Personal information
- Born: December 1, 1980 (age 45) San Antonio, Texas, U.S.
- Listed height: 6 ft 2 in (1.88 m)
- Listed weight: 200 lb (91 kg)

Career information
- High school: William M. Raines (Jacksonville, Florida)
- College: Florida (1999–2001)
- NFL draft: 2002: 2nd round, 33rd overall pick

Career history
- Houston Texans (2002–2005); Philadelphia Eagles (2006)*; New England Patriots (2006–2008); Denver Broncos (2009–2010); Washington Redskins (2011); New England Patriots (2012)*; Miami Dolphins (2012);
- * Offseason and/or practice squad member only

Awards and highlights
- Paul Warfield Award (2001); Unanimous All-American (2001); Third-team All-American (2000); 2× First-team All-SEC (2000, 2001); SEC Freshman of the Year (2000);

Career NFL statistics
- Receptions: 447
- Receiving yards: 5,690
- Receiving touchdowns: 24
- Stats at Pro Football Reference

= Jabar Gaffney =

American football player (born 1980)

Derrick Jabar Gaffney (born December 1, 1980) is an American former professional football player who was a wide receiver in the National Football League (NFL). He played college football for the Florida Gators, earning unanimous All-American honors in 2001. He was selected by the Houston Texans in the second round of the 2002 NFL draft, and also played in the NFL for the New England Patriots, Denver Broncos, Washington Redskins, and Miami Dolphins.

==Early life==
Gaffney was born in San Antonio, Texas. He attended William M. Raines High School in Jacksonville, Florida, and was a letterman for the Raines Vikings high school football team. In football, he was a two-year starter as a wide receiver, and as a junior in 1997, he caught the game-winning, fourth-quarter touchdown pass in the state championship game.

== College career ==

Gaffney accepted an athletic scholarship to attend the University of Florida in Gainesville, Florida, where he played for coach Steve Spurrier's Florida Gators football team in 2000 and 2001. The Gators coaching staff decided to redshirt him as a true freshman in 1999. Gaffney became a prolific pass-catcher as a first-year starter for the Gators in 2000, and made the game-winning touchdown catch with fourteen seconds remaining to defeat the Tennessee Volunteers 27–23—a game that ultimately decided the 2000 winner of the Eastern Division of the Southeastern Conference (SEC). Gaffney amassed 1,184 receiving yards and fourteen touchdown receptions in 2000, and another 1,191 and thirteen touchdowns in 2001.

_Provided data_

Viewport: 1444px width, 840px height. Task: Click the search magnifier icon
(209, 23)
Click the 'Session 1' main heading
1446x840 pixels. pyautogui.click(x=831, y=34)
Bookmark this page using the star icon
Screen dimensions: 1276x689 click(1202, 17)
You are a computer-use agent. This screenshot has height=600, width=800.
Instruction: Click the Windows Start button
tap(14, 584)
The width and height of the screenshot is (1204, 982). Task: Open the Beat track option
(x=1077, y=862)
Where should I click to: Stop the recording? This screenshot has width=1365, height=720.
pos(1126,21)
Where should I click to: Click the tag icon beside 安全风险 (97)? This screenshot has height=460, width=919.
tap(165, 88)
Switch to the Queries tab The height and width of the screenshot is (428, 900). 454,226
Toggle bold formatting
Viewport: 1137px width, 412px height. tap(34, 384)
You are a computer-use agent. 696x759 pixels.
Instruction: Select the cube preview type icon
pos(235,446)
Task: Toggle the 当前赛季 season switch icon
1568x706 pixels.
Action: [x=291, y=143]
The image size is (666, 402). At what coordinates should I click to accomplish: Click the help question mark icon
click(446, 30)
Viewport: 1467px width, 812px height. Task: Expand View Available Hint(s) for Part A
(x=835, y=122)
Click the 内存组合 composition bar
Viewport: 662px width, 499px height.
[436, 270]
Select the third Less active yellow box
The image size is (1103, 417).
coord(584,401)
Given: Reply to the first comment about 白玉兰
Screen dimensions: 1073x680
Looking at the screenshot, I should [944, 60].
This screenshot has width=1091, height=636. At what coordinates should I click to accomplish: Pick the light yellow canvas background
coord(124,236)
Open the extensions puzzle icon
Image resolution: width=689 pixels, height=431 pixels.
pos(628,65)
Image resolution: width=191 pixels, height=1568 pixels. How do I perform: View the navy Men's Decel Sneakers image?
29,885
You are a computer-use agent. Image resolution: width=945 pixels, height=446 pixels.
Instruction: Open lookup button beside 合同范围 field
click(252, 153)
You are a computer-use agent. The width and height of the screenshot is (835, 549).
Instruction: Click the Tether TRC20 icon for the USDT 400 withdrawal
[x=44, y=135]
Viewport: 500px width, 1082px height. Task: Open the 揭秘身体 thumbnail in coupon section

_Problem statement_
Answer these three questions from the Jabar Gaffney excerpt:
1. Which high school did Gaffney attend?
2. In which round and with which overall pick was he chosen in the 2002 NFL draft?
3. How many receiving yards did he gain for Florida in 2001?

_Exercise output_
1. William M. Raines High School in Jacksonville, Florida
2. The 2nd round, 33rd overall pick
3. 1,191